Pas uniquement pour faire avancer la liberté d’expression mais également pour tous les cubains de l’extérieur afin qu’ils acquièrent une meilleure connaissance de la façon dont vivent les Cubains qui sont restés sur l’Ile ; leurs joies, leurs difficultés et leurs espoirs. 

Question N°6 -Vous soutenez vivement le développement des nouvelles technologies de l’information et des communications, alors que les Cubains ont encore un accès limité à l’Internet. Quelle est la part du à l’embargo américain et à combien estimez-vous la responsabilité de Cuba dans cet état de fait ?

Mon administration a pris des engagements importants pour promouvoir la liberté de transmission de l’information de et vers les Cubains essentiellement à travers les nouvelles technologies. Nous avons rendu possible une télécommunication plus importante pour répondre au besoin de connexion toujours plus important des citoyens Cubains vers le monde extérieur. La généralisation, par exemple, de la fibre optique et des transmissions satellites à l’intérieur mais aussi à l’extérieur du pays, devrait contribuer à améliorer les moyens de communication des Cubains insulaires entre eux et aussi vers ceux vivant dans le reste du monde. Cela ne se fera pas en un jour et n’aura pas un effet absolu sans la bonne volonté du pouvoir en place.

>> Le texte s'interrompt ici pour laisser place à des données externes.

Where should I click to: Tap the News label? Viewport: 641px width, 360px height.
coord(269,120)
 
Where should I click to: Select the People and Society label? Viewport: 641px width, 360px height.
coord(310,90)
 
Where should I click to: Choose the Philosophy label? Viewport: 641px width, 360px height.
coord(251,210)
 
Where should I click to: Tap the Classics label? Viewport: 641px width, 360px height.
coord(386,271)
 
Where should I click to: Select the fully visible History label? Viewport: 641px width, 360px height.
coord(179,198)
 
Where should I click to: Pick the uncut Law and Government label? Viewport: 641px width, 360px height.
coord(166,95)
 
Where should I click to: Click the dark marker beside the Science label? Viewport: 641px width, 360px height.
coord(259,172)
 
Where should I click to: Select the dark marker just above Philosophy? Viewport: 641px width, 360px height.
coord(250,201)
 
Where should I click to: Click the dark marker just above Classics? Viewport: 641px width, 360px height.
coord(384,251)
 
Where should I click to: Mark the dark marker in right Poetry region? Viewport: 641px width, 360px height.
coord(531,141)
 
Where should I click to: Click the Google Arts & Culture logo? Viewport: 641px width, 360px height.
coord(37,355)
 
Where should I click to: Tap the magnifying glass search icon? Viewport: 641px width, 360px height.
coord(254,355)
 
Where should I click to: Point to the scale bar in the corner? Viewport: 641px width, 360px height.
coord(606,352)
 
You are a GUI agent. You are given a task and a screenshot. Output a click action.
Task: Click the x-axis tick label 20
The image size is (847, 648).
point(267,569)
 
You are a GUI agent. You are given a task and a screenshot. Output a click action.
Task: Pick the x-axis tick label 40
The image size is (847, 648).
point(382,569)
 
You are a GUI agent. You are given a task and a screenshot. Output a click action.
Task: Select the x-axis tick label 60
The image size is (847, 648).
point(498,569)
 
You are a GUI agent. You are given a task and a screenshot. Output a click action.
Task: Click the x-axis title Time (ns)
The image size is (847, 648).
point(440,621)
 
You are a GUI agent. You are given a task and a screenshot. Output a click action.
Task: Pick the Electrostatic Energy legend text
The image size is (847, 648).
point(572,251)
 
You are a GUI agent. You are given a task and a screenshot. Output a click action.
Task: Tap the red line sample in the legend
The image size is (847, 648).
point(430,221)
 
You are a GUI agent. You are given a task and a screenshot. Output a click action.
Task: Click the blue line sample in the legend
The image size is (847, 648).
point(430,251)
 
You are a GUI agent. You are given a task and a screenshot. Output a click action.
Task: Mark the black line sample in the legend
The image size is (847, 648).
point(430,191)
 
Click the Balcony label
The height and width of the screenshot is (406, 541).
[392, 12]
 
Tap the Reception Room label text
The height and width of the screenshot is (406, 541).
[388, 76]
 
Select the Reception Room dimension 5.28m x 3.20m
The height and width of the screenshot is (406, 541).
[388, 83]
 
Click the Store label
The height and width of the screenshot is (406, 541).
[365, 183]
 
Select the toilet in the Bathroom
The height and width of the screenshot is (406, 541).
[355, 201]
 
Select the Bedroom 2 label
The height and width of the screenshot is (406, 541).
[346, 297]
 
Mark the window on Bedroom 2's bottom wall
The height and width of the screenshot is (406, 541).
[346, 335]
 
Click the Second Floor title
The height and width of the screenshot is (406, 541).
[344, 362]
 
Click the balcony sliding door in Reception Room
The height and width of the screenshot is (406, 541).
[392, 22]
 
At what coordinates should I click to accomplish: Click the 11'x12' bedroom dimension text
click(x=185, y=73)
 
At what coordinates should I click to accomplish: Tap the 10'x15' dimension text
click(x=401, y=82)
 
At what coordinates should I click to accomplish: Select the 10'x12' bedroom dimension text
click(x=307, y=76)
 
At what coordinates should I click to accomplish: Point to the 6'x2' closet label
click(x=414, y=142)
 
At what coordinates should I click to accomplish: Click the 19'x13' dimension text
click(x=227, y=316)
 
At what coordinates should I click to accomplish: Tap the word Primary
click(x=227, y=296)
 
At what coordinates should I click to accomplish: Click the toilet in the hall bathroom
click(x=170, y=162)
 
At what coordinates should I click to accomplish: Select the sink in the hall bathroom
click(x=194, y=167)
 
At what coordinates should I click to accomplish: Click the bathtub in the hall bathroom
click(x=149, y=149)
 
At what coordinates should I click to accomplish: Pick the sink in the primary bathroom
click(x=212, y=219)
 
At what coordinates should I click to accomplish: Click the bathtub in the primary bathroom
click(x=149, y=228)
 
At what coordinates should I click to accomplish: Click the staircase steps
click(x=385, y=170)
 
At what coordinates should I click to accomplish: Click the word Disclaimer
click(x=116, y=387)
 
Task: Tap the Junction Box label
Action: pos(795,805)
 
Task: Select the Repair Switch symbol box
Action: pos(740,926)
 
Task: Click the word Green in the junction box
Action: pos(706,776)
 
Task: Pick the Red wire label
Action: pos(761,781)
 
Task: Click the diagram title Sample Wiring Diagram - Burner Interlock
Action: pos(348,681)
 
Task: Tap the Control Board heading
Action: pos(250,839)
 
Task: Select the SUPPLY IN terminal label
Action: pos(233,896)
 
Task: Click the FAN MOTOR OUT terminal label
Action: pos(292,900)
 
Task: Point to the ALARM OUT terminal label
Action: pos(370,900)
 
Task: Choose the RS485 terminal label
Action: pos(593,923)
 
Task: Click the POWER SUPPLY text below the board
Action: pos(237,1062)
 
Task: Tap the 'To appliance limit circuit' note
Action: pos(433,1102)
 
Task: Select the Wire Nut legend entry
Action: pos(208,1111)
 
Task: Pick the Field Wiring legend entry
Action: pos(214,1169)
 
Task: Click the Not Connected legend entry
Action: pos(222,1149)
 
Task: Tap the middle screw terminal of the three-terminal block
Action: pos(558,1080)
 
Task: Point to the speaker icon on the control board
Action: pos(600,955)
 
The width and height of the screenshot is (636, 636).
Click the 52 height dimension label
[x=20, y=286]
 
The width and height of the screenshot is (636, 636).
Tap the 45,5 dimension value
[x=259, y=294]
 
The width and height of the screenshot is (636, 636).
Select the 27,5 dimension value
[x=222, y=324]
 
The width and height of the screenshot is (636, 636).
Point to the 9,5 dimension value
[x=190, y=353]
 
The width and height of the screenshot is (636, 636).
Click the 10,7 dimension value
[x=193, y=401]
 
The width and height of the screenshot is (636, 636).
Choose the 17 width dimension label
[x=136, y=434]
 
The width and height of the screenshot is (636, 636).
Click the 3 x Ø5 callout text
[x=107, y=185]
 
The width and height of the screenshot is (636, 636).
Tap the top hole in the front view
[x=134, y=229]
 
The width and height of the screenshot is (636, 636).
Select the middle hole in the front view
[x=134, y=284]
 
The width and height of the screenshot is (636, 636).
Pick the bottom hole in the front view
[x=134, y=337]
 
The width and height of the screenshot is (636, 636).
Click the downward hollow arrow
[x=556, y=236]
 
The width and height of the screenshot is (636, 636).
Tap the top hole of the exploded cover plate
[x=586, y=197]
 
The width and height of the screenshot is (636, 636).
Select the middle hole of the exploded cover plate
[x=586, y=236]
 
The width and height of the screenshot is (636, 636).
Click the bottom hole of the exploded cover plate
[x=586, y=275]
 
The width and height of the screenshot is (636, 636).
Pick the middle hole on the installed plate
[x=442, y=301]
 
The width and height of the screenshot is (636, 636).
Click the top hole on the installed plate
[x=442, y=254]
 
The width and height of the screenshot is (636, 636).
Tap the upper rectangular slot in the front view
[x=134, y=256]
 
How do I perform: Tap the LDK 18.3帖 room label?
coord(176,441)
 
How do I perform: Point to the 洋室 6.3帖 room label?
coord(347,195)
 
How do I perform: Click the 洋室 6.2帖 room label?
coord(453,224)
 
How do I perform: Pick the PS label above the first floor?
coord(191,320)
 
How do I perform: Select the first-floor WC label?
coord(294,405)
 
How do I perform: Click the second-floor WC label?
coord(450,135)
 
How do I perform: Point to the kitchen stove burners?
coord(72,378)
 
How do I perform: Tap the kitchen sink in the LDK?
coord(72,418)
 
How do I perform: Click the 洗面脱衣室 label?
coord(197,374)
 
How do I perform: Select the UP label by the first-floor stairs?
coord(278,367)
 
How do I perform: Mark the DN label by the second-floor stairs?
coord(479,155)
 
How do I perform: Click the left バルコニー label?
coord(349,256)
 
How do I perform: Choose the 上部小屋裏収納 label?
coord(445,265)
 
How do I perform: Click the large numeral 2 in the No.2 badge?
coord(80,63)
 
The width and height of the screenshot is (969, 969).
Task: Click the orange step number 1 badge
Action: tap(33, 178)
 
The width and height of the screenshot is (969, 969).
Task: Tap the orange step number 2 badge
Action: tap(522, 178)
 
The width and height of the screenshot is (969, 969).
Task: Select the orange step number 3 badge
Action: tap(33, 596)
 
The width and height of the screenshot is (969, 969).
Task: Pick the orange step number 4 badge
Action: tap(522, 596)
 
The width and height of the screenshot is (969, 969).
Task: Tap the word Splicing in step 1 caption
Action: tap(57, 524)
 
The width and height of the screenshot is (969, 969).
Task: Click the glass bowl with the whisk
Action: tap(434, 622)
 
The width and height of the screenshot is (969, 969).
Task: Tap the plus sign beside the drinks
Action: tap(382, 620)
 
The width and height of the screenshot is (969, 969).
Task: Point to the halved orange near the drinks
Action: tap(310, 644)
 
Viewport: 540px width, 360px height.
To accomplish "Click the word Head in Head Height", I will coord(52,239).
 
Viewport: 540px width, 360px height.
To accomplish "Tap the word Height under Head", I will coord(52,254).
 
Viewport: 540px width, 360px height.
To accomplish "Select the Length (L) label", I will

J’ai cru comprendre que le gouvernement cubain annonçait une réforme pour fournir aux habitants un meilleur accès à l’Internet, notamment dans les bureaux de poste. Je suis de prêt et avec intérêt le développement de ce projet et exhorte le gouvernement à donner la possibilité à son peuple de jouir sans restriction aucune de l’accès à l’internet et aux nouvelles technologies de l’information. De plus, en ce qui concerne les points que nous pourrions améliorer afin d’aller vers une augmentation du flux d’informations de ou vers Cuba ; toutes suggestions seront les bienvenues.

Qestion 7- Seriez-vous d’accord pour venir dans notre pays ?

Je n’exclus jamais par principe aucune action qui pourrait faire avancer les intérêts des Etats-Unis et faire avancer la liberté des Cubains. En même temps, l’armada diplomatique doit être utilisé seulement après une préparation minutieuse et une stratégie clarifiée. Je suis impatient de rendre visite à un Cuba où tous ses citoyens jouiront des mêmes droits et des mêmes choix que tous les autres citoyens du continent.”